Your backup ceremony venue also needs to be a place that you can envision using for your ceremony. Make sure you know where you will enter from, where the chairs will be set up, what the lighting is like, and if it is air conditioned or heated as needed. Consider accessibility for your guests, and think about what pictures will look like in this space.

With plans in place for your backup ceremony venue, a final consideration will be when you need to make the final decision on an inside or outside ceremony. Some venues require 24 or even 48 hours notice to prepare the ceremony venue, while others are more flexible. Remember, too, that you may need to notify all guests of the location change, so leave time to put your communication plan into effect. A last suggestion – once you make the call to move inside, don’t second guess yourself. Embrace the idea, knowing you selected an indoor venue you can be happy with, and move forward to enjoy your wedding day to the fullest. You’re marrying the love of your life, and everything else is less important.


Three Reasons to Hire a Professional Officiant

There are many more than three reasons to hire a professional officiant for your wedding ceremony, but there are three that I hear most often. As both a trained and certified Life Cycle Celebrant (R), and an endorsed Humanist Celebrant for a decade I’d had the opportunity to hear many horror stories from people who have seen poor wedding ceremonies. One of the most common causes for complaint is an unprepared family member or friend acting as the officiant. Here’s what couples have shared with me:

First, when I meet with couples for an initial consultation (a no cost, no obligation meeting) I’ve heard many times that they had never considered some of the topics I raise. For example, they haven’t thought about the logistics of the processional: who will walk in the processional, in what order, etc? They haven’t considered the possible elements of their ceremony – readings, rituals, guest involvement options, and more. They haven’t thought about where and how they will greet their guests following the ceremony. By engaging with a professional officiant all these topics will be discussed and your wishes will be honored.

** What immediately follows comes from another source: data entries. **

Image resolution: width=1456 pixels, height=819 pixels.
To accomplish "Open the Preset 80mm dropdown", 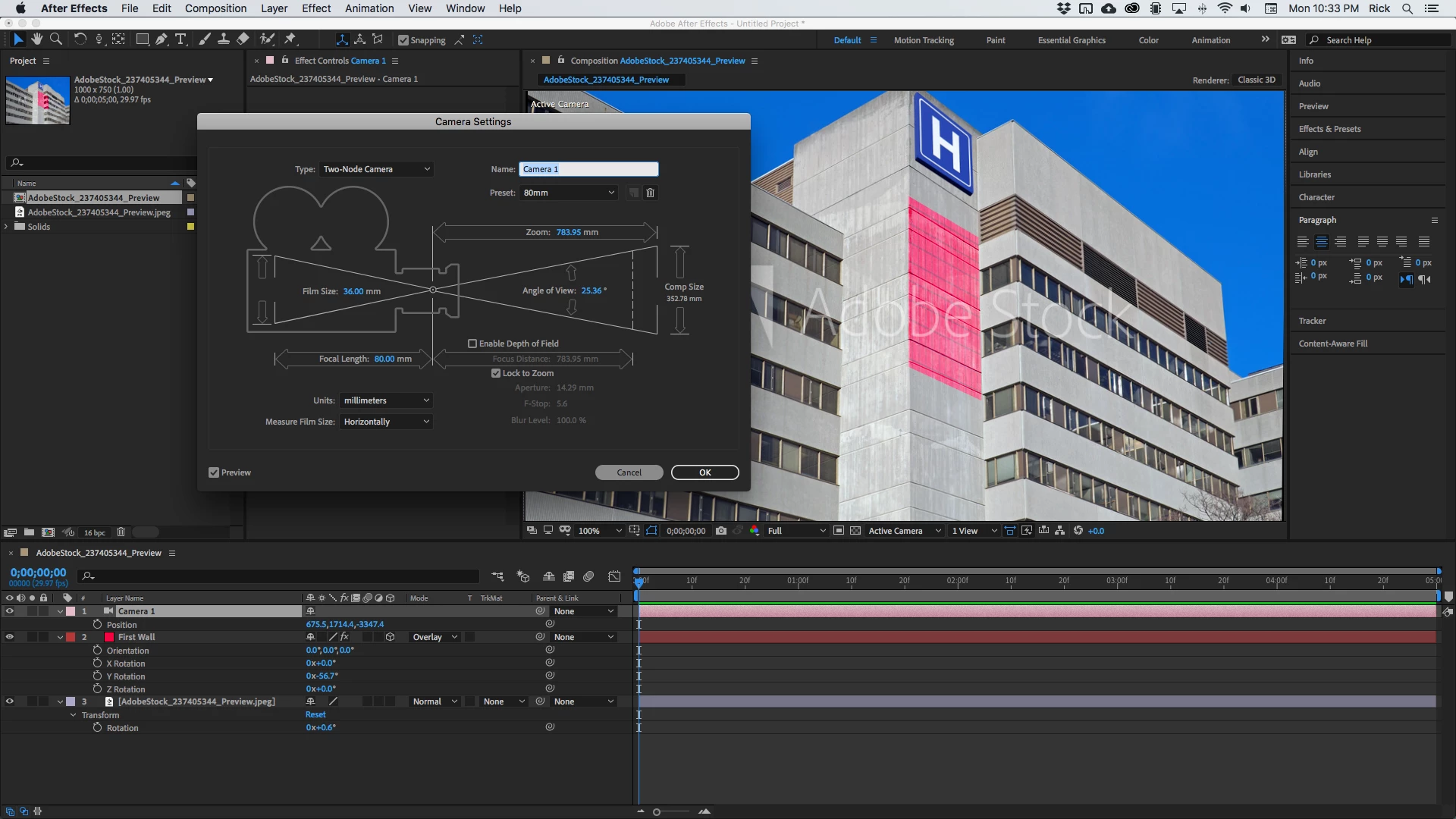I will (x=568, y=193).
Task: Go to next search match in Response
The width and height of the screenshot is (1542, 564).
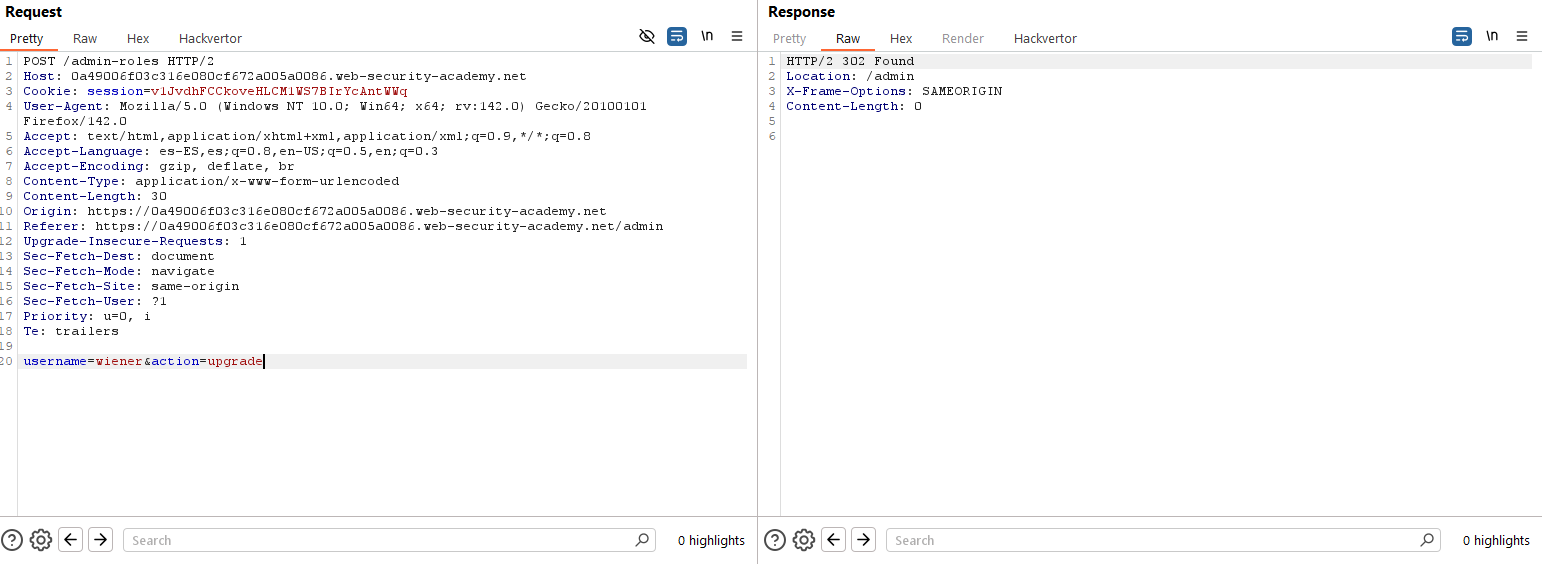Action: pos(863,540)
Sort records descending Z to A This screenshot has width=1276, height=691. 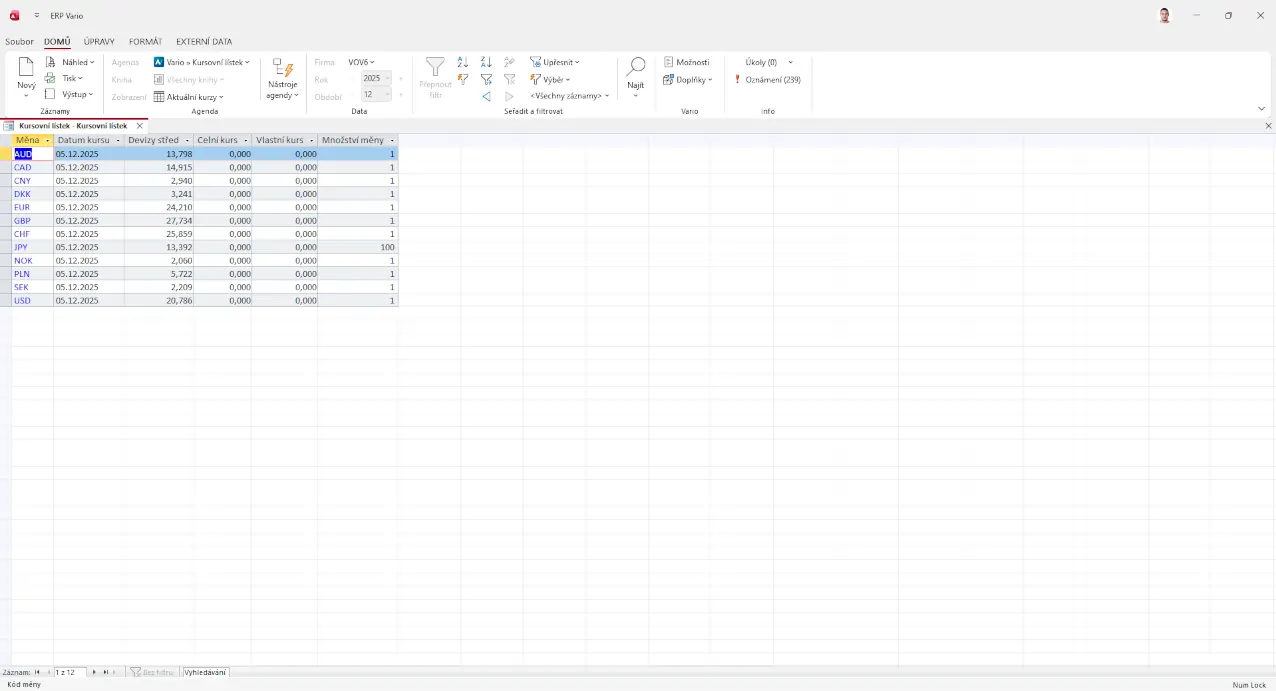click(486, 62)
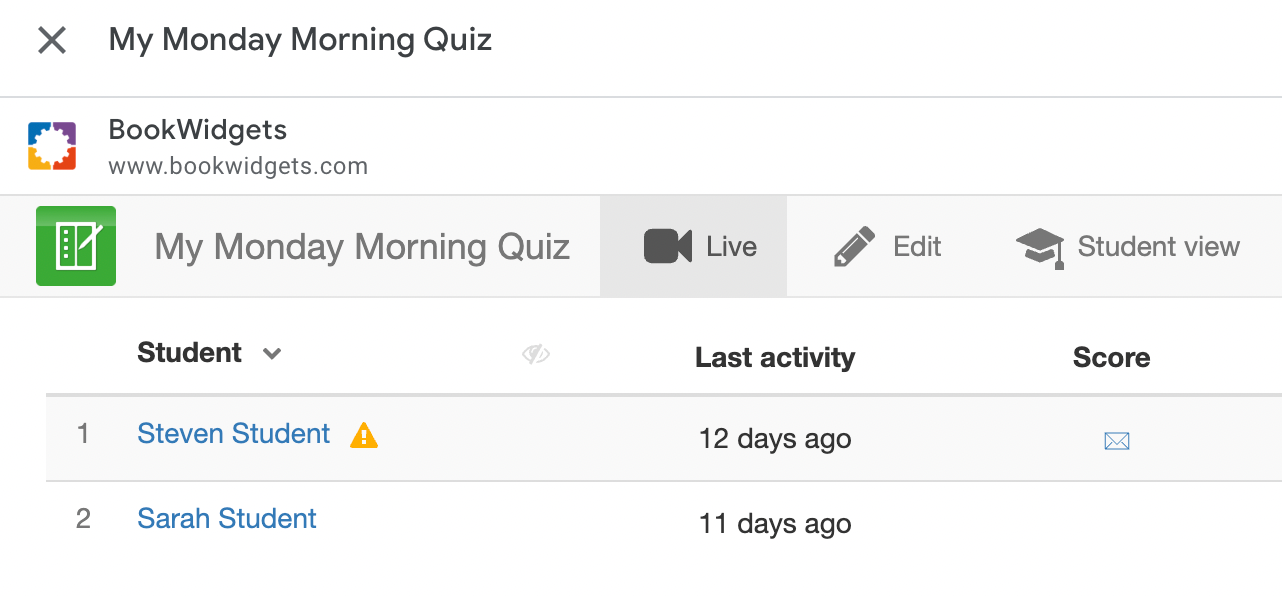Switch to the Live tab
This screenshot has height=596, width=1282.
coord(700,247)
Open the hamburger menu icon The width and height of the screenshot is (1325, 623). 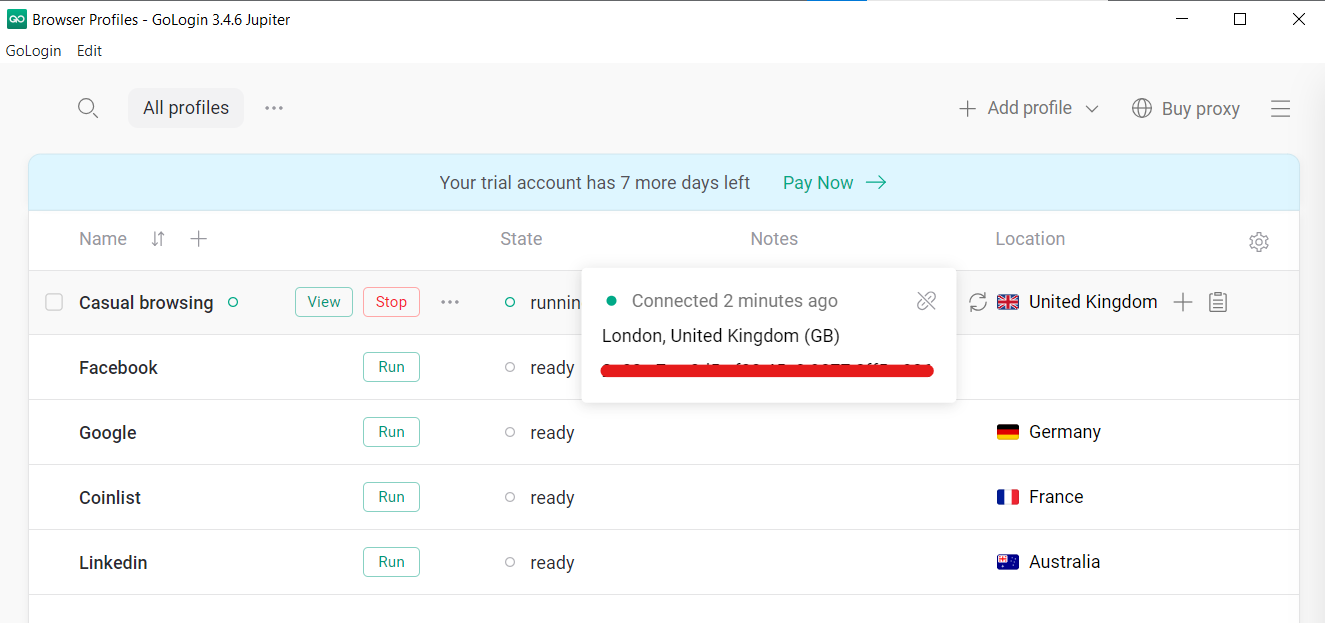point(1280,109)
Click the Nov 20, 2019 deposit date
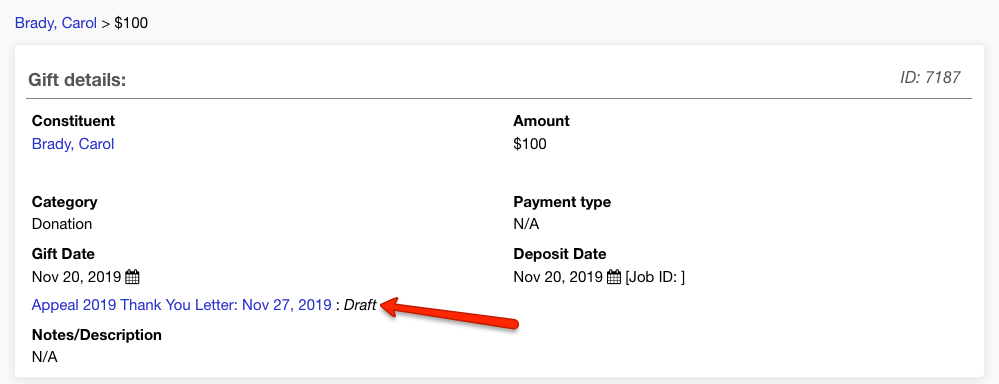This screenshot has width=999, height=384. pyautogui.click(x=558, y=277)
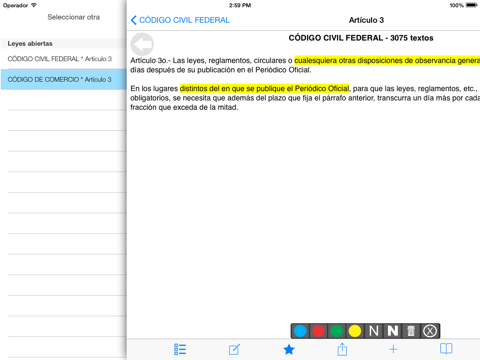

Second, most couples in our area opt to have a rehearsal. As an experienced professional I can run your rehearsal in an efficient and effective manner. I can get and hold the attention of your wedding party, provide tips to help make everyone look sharp for the ceremony, and make sure that all the important points are covered. I’ve heard many times from couples, parents and attendants that the rehearsal reduced their stress and uncertainty so they could relax and enjoy the actual ceremony experience.

And third, professional officiants can prepare and preside over your ceremony in a way that is memorable for all the right reasons. The ceremony will be written well in advance, and you will have seen and approved it. The ceremony will follow a logical sequence and an emotional arc that leaves your guests satisfied and ready to move on to the rest of the celebration. Your officiant will offer the ceremony with professional vocal skills to ensure clarity and engage your guests.

These are just three reasons to hire a professional officiant based on my personal experience. You can find another perspective on this topic in an article from The Knot, here.

There is a trend toward having a friend or family member prepare and offer your wedding ceremony, but there are many possible pitfalls with that approach. Sometimes it works out well, but too often the ceremony is poorly written and presented, and opportunities for truly memorable moments are missed. Even a well-paid professional officiant accounts for a small percentage of your overall wedding budget, but will provide a great first act for your wedding day festivities.